Salvador Perez, the indestructible Kansas City Royals catcher, was named most valuable player of the recent World Series, and was rewarded with a new Chevy Camaro. I believe the MVP of the Super Bowl gets a car, too. The car remains a powerful symbol in the American psyche.
But putting the subject of cars aside for the moment – were the Royals not magnificent? A team without sluggers or superstars, they singled and sacrificed their opponents to death. They stole bases. They took advantage of every error. They were relentless. Though they dispatched the New York Mets in five games, each victory was filled with drama.
The most dramatic moment, and the most controversial, was when Mets manager Terry Collins let his headstrong pitcher, Matt Harvey, change his mind about taking him out after eight shutout innings. The rest is history. Walk, double, relief pitcher, weak ground ball, error – two runs, tie game. The Royals went on to win, and clinch the Series, in extra innings.
My girlfriend thinks it’s a morality play on hubris. Harvey was striking out a lot of Royals, and doing gorilla yells as he came off the mound each inning. The crowd was eating it up.

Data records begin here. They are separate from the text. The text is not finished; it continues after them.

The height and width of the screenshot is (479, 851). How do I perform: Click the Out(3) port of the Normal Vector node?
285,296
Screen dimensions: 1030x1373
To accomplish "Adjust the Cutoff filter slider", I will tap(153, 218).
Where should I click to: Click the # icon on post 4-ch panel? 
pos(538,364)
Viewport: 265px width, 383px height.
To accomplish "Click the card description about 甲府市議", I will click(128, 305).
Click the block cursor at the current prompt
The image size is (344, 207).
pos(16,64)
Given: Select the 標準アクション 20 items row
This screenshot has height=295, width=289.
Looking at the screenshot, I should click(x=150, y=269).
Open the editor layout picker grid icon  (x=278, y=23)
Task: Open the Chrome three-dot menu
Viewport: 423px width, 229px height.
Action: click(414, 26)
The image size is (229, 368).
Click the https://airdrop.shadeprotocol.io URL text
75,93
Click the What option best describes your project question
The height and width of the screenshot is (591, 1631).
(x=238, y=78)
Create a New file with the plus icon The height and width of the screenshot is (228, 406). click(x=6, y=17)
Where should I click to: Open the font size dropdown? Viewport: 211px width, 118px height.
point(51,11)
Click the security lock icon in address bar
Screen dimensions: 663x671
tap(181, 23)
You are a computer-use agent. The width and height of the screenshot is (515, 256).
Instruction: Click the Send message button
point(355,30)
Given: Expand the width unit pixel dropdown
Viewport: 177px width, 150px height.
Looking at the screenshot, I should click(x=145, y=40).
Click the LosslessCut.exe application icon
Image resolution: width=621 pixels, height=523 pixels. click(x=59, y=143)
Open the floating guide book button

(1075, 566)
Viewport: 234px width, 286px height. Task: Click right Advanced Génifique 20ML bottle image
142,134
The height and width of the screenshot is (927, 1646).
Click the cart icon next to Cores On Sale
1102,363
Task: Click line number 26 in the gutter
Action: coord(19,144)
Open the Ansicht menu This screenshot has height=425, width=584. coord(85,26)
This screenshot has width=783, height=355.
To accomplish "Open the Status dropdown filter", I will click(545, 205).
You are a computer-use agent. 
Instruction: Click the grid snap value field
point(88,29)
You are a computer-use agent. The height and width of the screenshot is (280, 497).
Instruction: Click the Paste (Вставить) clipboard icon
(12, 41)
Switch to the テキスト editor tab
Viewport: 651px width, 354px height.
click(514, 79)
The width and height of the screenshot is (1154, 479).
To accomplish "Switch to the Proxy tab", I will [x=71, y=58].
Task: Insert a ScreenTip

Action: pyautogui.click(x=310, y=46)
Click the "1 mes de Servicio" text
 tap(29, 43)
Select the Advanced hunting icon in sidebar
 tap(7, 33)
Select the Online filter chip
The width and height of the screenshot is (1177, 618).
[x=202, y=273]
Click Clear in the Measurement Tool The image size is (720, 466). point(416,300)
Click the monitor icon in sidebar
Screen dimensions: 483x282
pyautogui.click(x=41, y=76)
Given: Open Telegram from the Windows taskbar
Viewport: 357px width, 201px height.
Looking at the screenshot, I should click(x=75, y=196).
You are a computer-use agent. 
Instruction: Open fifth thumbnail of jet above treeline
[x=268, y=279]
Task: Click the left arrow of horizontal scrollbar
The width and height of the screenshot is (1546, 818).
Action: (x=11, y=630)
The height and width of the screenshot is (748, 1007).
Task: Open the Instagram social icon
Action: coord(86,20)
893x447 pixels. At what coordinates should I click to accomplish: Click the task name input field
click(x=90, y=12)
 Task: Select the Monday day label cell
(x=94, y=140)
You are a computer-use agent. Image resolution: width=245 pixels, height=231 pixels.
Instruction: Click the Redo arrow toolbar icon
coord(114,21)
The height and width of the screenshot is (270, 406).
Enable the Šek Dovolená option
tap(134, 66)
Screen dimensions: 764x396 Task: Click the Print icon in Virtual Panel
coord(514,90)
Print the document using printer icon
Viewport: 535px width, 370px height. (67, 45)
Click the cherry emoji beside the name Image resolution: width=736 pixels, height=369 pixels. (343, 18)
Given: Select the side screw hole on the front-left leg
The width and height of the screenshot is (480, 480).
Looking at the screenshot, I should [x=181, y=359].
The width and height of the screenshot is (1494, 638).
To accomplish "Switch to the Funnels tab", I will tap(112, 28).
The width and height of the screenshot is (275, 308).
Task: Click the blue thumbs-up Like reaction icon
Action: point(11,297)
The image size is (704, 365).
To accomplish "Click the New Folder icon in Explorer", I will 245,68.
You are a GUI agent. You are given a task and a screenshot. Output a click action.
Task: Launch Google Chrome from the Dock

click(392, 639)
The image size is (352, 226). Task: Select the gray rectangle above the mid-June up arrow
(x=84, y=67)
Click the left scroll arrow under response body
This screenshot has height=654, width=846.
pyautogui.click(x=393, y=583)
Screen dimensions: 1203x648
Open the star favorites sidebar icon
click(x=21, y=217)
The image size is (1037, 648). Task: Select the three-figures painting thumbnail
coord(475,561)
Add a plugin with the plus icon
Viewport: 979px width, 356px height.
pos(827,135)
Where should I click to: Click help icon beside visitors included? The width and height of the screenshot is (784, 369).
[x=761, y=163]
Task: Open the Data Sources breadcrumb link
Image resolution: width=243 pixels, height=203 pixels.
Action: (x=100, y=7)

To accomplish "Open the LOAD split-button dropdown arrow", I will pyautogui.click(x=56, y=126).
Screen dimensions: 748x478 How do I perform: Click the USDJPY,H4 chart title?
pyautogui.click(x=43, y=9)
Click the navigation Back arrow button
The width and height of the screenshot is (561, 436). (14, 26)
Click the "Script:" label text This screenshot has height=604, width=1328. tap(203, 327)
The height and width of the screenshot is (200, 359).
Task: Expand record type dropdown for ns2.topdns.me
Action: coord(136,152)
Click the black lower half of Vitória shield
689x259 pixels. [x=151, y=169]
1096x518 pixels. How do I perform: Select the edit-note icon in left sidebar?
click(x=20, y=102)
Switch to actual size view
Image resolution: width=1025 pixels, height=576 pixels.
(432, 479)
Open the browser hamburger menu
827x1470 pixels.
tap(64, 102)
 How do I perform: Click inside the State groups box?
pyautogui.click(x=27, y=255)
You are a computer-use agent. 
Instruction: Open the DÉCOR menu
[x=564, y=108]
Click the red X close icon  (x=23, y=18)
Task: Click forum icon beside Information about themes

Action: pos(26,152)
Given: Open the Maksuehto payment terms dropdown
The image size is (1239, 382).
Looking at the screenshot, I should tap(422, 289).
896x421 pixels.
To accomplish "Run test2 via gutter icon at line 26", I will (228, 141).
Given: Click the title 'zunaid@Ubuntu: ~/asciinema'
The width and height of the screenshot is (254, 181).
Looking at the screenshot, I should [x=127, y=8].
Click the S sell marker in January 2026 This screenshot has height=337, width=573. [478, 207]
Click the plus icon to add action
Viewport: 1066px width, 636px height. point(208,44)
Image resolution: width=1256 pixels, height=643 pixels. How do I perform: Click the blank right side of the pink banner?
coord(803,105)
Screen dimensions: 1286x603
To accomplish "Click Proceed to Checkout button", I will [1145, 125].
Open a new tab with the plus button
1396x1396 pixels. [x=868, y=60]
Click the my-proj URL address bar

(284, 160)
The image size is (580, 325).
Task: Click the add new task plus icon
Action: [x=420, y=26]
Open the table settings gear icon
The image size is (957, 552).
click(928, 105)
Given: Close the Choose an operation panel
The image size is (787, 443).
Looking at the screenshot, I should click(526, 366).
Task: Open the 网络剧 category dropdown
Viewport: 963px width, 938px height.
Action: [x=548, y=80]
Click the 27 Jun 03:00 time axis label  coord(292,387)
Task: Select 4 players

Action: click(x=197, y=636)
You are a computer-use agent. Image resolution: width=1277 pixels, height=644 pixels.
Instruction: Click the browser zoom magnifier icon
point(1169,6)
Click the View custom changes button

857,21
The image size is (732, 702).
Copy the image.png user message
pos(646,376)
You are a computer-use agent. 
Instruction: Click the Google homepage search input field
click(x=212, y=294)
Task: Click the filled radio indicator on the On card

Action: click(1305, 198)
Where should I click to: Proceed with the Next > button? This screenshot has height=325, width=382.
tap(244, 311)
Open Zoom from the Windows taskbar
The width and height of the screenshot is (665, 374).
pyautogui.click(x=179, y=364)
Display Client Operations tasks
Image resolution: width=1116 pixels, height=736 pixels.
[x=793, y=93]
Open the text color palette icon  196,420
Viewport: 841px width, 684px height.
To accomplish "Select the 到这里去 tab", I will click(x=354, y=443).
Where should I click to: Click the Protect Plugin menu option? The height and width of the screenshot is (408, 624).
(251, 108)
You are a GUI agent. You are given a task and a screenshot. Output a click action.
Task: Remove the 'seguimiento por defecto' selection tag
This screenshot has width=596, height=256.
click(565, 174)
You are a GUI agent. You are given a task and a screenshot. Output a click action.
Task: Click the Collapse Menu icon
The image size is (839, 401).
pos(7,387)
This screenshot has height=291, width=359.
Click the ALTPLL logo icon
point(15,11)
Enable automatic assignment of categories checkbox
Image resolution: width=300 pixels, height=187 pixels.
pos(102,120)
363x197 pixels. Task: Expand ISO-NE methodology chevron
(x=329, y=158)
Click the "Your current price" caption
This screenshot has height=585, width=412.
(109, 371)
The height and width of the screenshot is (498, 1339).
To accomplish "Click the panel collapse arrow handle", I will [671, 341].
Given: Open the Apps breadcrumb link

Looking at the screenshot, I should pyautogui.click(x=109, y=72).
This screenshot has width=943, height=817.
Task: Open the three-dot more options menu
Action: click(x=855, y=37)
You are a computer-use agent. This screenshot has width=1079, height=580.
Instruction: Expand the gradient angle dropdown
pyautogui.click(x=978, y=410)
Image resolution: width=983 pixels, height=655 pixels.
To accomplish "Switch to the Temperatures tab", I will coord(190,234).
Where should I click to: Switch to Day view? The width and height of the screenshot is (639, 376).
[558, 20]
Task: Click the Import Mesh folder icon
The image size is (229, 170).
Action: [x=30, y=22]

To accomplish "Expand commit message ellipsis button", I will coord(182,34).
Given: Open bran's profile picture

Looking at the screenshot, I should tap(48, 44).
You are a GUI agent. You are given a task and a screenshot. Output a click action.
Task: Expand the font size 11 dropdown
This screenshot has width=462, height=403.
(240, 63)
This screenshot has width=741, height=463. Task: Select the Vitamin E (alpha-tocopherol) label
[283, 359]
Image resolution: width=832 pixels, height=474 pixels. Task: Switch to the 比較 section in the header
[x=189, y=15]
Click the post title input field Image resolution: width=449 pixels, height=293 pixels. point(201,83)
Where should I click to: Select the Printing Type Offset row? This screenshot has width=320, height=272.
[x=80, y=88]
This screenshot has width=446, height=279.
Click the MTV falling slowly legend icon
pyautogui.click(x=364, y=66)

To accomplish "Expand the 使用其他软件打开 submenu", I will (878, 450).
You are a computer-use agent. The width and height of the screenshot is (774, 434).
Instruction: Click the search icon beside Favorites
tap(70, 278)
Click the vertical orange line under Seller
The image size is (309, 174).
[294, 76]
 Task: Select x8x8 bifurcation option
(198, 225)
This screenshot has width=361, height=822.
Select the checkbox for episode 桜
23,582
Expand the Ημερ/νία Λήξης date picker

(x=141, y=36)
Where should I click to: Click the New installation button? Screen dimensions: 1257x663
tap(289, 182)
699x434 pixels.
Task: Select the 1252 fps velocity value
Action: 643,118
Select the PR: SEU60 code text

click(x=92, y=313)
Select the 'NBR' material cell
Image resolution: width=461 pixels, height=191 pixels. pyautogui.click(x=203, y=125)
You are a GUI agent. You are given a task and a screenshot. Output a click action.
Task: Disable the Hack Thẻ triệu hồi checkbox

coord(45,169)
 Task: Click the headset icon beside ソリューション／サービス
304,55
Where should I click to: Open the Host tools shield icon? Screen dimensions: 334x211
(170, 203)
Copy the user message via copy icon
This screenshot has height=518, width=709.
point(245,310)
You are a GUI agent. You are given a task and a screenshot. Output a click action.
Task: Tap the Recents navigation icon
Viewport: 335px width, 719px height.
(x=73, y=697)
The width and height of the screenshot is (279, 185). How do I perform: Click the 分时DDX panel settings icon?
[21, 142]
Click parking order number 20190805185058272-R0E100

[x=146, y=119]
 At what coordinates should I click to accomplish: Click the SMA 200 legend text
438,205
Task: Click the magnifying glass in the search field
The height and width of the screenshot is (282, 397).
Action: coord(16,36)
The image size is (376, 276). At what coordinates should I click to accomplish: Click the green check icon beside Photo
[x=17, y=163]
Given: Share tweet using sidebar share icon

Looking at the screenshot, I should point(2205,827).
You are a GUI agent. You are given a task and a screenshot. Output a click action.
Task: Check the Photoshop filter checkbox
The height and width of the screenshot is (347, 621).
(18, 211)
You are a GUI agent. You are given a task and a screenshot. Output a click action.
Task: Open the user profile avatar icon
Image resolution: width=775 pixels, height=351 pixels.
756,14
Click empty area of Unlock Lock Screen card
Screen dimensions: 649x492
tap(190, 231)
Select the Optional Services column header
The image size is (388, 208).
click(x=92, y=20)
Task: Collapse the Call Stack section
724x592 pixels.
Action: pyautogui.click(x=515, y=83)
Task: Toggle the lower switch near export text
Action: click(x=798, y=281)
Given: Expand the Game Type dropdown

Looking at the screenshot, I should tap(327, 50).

Collins had already decided that his closer, Jeurys Familia, would pitch the ninth. Harvey talked him out of it. By the time Familia got into the game, two batters later, the Royals had scored and put the tying run on second with nobody out. Harvey, my girlfriend says, should have let manager and reliever do their jobs, instead of taking it all upon himself.
No pitcher ever wants to come out of a game. And good pitchers are praised and valued for that tenacity. Jack Morris won game seven of the 1991 World Series for the Minnesota Twins with a 10-inning shutout. He argued with his manager to stay in that game. People forget that Morris got lucky when a base runner fell down on what would otherwise have been a run-scoring double in the eighth or ninth inning. Had that run scored, the Twins would have lost, 1-0, to the Atlanta Braves.
And then that manager would have been criticized, just as Collins is, for leaving his pitcher in too long. There’s no guaranteed outcome. That’s the beauty of baseball.
In the final game of the 1995 World Series, Tom Glavine was pitching a one-hit shutout, and the Braves were up 1-0 on the Cleveland Indians going into the ninth. On TV, the announcers debated whether manager Bobby Cox should bring in closer Mark Wohlers to get the last three outs. Glavine was dealing. But that’s why you have a relief specialist, one broadcaster said. That’s what you pay him for: to nail down close games.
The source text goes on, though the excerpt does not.